Creating a natural-looking umbilicus during closure of the donor-site in abdominally based free flap breast reconstruction is a factor of satisfaction for both the patient and surgeon. We present a simple method of umbilical transposition that results in an aesthetic, natural-looking umbilicus.


From March 2011 to November 2014, fifty three consecutive female patients received abdominal flap breast reconstruction. Twenty patients (from March 2011 to February 2013) underwent umbilical transposition through a cross like incision in the abdominal flap, with fascial fixation sutures but no dermal flaps. Thirty three patients (March 2013 to November 2014) received umbilical transposition in the following method.

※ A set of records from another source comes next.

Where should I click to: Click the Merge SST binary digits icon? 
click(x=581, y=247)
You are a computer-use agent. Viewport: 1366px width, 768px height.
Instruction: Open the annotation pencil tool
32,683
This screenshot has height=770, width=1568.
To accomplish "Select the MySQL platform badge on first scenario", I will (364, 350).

An oval-shaped incision is made at the location of the new umbilicus on the abdominal flap. This oval is deepithelialized, and full-thickness incisions are made at the 2, 6, and 10 o'clock directions to create three triangular dermal flaps. These are pulled down to the abdominal fascia using sutures that pass through the umbilical stalk and the abdominal fascia at the 3, 9, and 12 o'clock directions. This results in an umbilical stalk lined with dermal flaps, creates a natural periumbilical concavity, and anchors the abdominal flap inward to minimize tension. The cranial flap enhances superior hooding.


Patient and surgeon satisfaction, surveyed 2 months after surgery with a satisfaction scoring system, were higher in the dermal flap group.


The technique using three dermal flaps in an oval skin incision is simple, relatively easy to learn, and results in an aesthetic, natural-looking umbilicus.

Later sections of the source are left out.